Belt and Road will boost SCO strength

By SUN ZHUANGZHI (China Daily) Updated: 2016-06-22 08:24

Belt and Road will boost SCO strength

President Xi Jinping (L) and his Polish counterpart Andrzej Duda attend a signing ceremony in Warsaw on June 20, 2016. [Photo/Xinhua]

President Xi Jinping will attend the 16th meeting of the Council of Heads of State of the Shanghai Cooperation Organization in Tashkent on June 23 and 24 to end his eight-day visit to Serbia, Poland and Uzbekistan which started on Friday.

At the Tashkent meeting, he is also expected to discuss with other SCO leaders the applications of India and Pakistan to join the bloc, as well as other key issues including the fight against terrorism and transnational cooperation in the Beijing-proposed Belt and Road Initiative, the Silk Road Economic Belt and the 21st Century Maritime Silk Road.

Celebrating its 15th anniversary this year, the six-nation SCO was among the first regional organizations to address the issue of cross-border terrorism. In fact, before Uzbekistan joined the organization in 2001, the other five SCO members had already agreed to establish a routine communication mechanism involving their defense and law-enforcing departments. And on the day of its official founding, the heads of the six member states signed a pact on battling terrorism, separatism and extremism.

The Regional Anti-Terrorism Structure was set up in Tashkent in 2004 as a permanent SCO organ, followed by the establishment of the Secretariat in Beijing. Regularized exchanges, including annual meetings of security authorities and joint anti-terrorism training exercises such as the "Peace Mission-2014" and the "Tianshan-2-2011" have also contributed to the coordination among the member states on the military front.

Despite the United States-led anti-terrorism alliance, the Islamic State terrorist group has been threatening regional peace and exporting its extremist ideas to Central and Western Asia. And to counter the IS group's threat, all SCO member states have to abide by the new security concept of mutual trust, mutual benefit, equality and cooperation, and improve their joint enforcement and communications to better deal with emergencies.

As a whole, the organization should also seek to play a bigger role in rooting out extremism from Afghanistan and helping the peaceful reconstruction of the country by taking measures to cut off the financial support to terrorists and reduce drug-smuggling and money-laundering.

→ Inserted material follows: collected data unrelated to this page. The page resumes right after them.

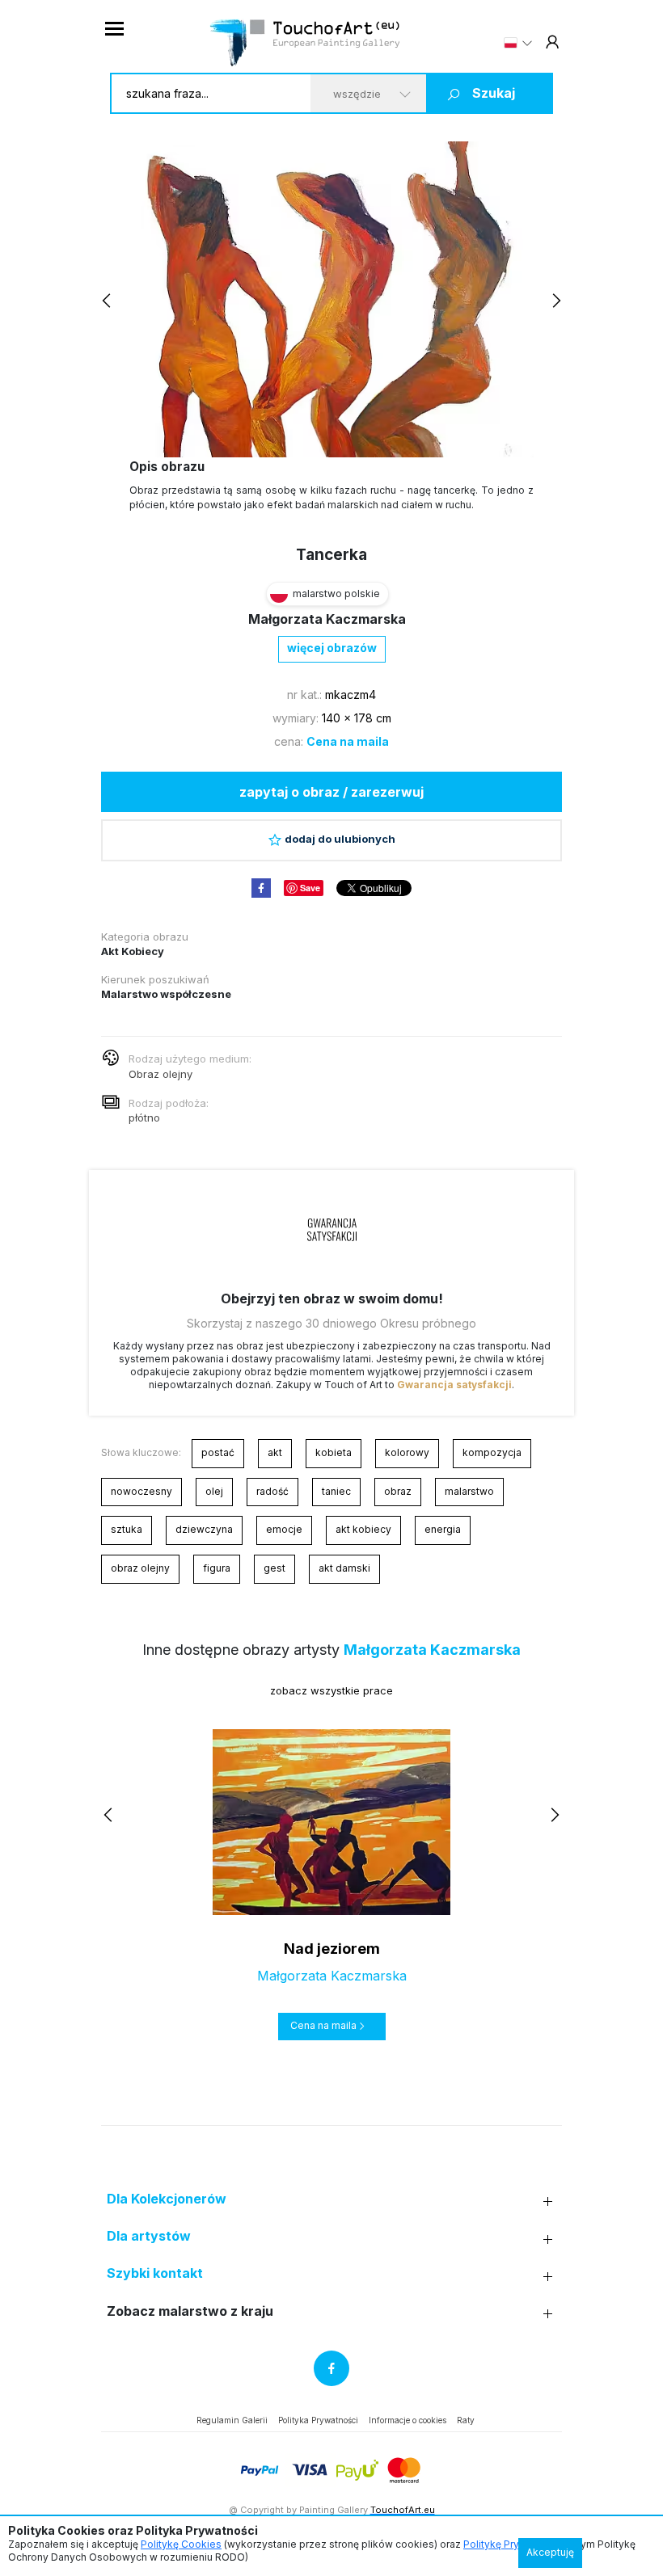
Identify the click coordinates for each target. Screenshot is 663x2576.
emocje (284, 1529)
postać (217, 1452)
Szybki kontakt (155, 2273)
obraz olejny (140, 1568)
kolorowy (407, 1452)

The possible inclusion of India and Pakistan, some observers say, may further complicate the situation-even deal a blow to the bloc's unity-because the two nuclear powers are in constant conflict with each other and often adopt very different foreign policies. So discussing the pros and cons of taking in more members is an essential task for the existing SCO members and in line with the "Spirit of Shanghai". The inclusion of new members in the SCO, however, will enhance the group's international reputation, expand its geopolitical reach and facilitate more multilateral exchanges, which will likely give it a bigger say in regional affairs.

Primarily focused on Central Asian affairs, the SCO has now added South and Western Asia to its agenda. That means it has to deal with increasing frictions within the group, because its members are at various stages of economic development and will thus adopt different approaches to safeguard their interests.

The Belt and Road Initiative, which basically covers all SCO countries-the six member states, six observer countries and six dialogue partners-is conducive to their pursuit of a community with shared destiny. For that to happen, however, all the countries involved need to make more efforts for the success of key demonstration projects while seeking closer cooperation in multiple fields, such as connectivity in Central and South Asia, trade and investment, and cross-border financing.

The author is secretary general of the Shanghai Cooperation Organization Research Center affiliated to the Chinese Academy of Social Sciences.